Installation:

AuthentiCT is a command-line tool to estimate the proportion of present-day DNA contamination in ancient DNA datasets generated from single-stranded libraries. It estimates contamination using an ancient DNA damage model and assumes that the contaminant is not deaminated.

Installation:

AuthentiCT requires Python 3.6+ and relies on a number of non-standard libraries. Here is the list of these dependencies with the versions that we used:

numpy (version 1.17.3)
numdifftools (version 0.9.39)
pandas (version 0.25.2)
scipy (version 1.3.1)

After downloading or cloning this repository, you can install AuthentiCT by typing from the terminal which should install all necessary dependencies:

pip3 install [path to the downloaded repository]

It should also be installed if you run the setup.py file like so:

python3 setup.py install

The installation AuthentiCT should run on both linux and macOS. If you have any issue with the installation, contact me at: stephane_peyregne@eva.mpg.de

Inputs:

The input file should be in the SAM format. The presence of a MD field for each sequence is necessary to identify substitutions to the reference genome. This MD field should be in the standard format as generated with the samtools calmd command.

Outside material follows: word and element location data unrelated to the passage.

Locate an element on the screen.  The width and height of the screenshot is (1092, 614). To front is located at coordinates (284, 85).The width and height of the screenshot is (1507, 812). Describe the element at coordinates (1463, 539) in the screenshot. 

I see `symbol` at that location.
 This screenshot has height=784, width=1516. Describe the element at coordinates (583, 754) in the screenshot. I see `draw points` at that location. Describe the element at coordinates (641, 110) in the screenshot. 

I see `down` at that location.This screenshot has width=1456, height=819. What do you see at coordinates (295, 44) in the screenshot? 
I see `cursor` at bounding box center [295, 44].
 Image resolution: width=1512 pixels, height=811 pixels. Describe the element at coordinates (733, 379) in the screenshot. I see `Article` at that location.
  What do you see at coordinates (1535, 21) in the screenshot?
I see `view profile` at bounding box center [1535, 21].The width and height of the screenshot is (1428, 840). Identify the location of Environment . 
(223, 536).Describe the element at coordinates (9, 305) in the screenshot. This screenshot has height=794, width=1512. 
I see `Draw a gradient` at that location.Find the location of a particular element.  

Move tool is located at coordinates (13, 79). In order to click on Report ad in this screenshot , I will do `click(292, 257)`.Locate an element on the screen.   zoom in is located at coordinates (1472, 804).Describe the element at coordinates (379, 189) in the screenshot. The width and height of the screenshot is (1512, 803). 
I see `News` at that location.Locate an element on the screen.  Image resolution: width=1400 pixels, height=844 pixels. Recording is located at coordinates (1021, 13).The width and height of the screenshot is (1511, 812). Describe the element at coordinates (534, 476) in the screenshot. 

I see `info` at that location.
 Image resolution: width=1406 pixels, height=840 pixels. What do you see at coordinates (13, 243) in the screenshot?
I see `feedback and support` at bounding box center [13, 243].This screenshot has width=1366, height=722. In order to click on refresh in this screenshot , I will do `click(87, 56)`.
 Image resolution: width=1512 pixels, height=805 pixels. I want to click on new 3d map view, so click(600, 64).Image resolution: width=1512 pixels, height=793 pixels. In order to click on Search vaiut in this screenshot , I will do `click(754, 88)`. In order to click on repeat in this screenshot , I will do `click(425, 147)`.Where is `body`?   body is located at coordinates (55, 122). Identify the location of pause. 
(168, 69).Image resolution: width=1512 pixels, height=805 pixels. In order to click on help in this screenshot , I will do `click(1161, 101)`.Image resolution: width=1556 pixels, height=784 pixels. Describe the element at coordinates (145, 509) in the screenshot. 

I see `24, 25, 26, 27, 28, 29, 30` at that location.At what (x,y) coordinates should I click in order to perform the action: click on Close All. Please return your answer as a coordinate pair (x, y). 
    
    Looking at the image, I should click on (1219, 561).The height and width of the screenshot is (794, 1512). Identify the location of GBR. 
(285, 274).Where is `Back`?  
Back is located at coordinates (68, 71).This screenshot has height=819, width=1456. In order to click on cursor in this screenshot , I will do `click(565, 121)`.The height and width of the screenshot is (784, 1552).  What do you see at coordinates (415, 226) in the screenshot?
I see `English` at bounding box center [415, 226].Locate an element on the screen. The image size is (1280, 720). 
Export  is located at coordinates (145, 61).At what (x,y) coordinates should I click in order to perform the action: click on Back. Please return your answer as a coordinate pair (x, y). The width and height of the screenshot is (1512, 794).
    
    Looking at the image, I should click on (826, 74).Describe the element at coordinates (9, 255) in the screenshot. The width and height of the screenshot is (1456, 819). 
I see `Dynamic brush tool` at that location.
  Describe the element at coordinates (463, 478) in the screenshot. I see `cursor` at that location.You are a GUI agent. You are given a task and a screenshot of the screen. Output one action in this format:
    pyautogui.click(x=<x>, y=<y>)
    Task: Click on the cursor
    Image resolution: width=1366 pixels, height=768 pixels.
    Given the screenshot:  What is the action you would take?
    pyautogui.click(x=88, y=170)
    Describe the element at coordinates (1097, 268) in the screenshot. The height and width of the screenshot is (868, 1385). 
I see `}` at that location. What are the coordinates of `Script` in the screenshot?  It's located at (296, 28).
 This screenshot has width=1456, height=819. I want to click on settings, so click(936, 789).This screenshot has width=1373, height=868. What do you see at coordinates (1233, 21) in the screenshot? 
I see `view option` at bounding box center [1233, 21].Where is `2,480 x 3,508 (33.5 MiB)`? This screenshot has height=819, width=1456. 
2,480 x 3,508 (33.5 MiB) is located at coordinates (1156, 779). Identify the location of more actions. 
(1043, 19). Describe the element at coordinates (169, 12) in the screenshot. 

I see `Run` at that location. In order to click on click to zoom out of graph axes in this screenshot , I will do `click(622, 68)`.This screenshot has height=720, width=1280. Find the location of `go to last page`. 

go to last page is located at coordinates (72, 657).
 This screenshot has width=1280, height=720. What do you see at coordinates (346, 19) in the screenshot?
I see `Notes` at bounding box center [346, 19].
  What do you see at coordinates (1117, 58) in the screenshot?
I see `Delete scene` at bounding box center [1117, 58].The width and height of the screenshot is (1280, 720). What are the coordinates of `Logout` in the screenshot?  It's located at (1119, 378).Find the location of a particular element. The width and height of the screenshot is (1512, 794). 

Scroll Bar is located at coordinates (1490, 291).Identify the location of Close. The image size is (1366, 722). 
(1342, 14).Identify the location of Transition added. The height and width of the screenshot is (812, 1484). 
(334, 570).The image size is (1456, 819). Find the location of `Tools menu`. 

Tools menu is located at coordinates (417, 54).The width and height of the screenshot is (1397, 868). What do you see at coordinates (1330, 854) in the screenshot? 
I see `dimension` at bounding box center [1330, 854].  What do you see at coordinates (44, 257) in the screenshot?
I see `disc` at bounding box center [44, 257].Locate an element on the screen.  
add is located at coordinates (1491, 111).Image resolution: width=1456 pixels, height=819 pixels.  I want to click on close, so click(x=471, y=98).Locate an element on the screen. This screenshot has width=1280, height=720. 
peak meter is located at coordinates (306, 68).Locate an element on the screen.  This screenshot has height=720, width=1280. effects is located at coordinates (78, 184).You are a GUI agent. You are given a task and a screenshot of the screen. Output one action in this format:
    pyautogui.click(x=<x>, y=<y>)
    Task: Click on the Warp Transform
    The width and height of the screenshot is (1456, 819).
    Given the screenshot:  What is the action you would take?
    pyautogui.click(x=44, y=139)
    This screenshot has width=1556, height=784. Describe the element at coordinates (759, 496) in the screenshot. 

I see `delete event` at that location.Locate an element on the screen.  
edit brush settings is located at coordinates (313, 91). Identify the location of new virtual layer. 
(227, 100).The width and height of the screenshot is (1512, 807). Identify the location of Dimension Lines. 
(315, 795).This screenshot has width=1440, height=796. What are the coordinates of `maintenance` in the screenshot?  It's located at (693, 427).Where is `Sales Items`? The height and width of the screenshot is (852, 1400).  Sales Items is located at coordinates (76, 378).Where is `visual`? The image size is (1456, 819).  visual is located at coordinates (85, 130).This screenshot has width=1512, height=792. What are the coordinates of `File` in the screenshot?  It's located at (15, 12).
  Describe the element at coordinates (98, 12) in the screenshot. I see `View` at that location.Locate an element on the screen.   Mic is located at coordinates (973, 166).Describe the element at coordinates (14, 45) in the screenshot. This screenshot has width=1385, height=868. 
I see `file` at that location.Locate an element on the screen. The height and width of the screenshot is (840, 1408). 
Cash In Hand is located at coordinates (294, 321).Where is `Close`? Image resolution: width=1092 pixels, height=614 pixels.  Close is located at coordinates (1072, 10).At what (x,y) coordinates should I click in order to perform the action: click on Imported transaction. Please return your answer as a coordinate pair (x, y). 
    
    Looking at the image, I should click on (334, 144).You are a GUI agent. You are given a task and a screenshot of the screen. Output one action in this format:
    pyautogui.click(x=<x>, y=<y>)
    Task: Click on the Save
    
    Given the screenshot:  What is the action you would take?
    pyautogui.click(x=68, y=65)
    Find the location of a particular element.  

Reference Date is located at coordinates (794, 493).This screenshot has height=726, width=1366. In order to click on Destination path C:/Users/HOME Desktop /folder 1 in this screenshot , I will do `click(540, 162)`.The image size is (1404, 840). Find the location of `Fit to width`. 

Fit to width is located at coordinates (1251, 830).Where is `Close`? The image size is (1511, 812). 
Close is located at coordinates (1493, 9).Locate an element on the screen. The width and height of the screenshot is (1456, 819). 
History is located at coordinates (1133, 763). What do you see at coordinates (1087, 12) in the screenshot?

You can also provide a configuration file specifying the values of the parameters. This configuration file should list on each line the name and value of a parameter in a tab-separated format. Here is an example:

e	0.003170
rss	0.602679
lo	0.261435
lss	0.142886
lds	0.008414
rds	0.035792
contam	0.001000
o	0.637999
o2	0.477368

Here is what they correspond to:

e = error rate,
rss = rate of C-to-T substitutions in single-stranded regions,
lo = parameter of the geometric distribution modeling the length of single-stranded overhangs,
lss = parameter of the geometric distribution modeling the length of internal single-stranded regions,
lds = parameter of the geometric distribution modeling the length of double-stranded regions,
contam = contamination estimate (rate from 0 to 1),
o = the frequency of 5' single-stranded overhangs,
o2 is proportional to the frequency of 3' single-stranded overhangs

Note that AuthentiCT only applies to sequences generated from single-stranded libraries and is not tailored for the more complex deamination patterns of sequences generated from double-stranded libraries. Also, it cannot estimate contamination from samples treated with Uracil-DNA Glycosylase (UDG) or other enzymes that alter the deamination patterns. For the same reason, it is not possible to estimate contamination in a filtered dataset of only deaminated sequences.

Commands:

AuthentiCT has 3 sub-commands: deam2cont to estimate contamination, deamination to print C-to-T substitution frequencies, simulation to simulate sequences under the ancient DNA damage model. We describe the options of each command below.

deam2cont

-o	name of output file (by default, it uses the standard output)
-t	estimates contamination from the frequencies of C-to-T substitutions at the first and last positions of sequences
-m	mapping quality cutoff
-l	sequence length cutoff
-b	base quality cutoff
-s	maximum number of sequences used to fit the deamination model (the default is 100,000 sequences)
-p	only keep sequences overlapping provided positions
--decoding	prints the posterior probabilities of each state, line by line for each informative site

Example of a command:

AuthentiCT deam2cont -o [output name] -s 10000 [input.sam]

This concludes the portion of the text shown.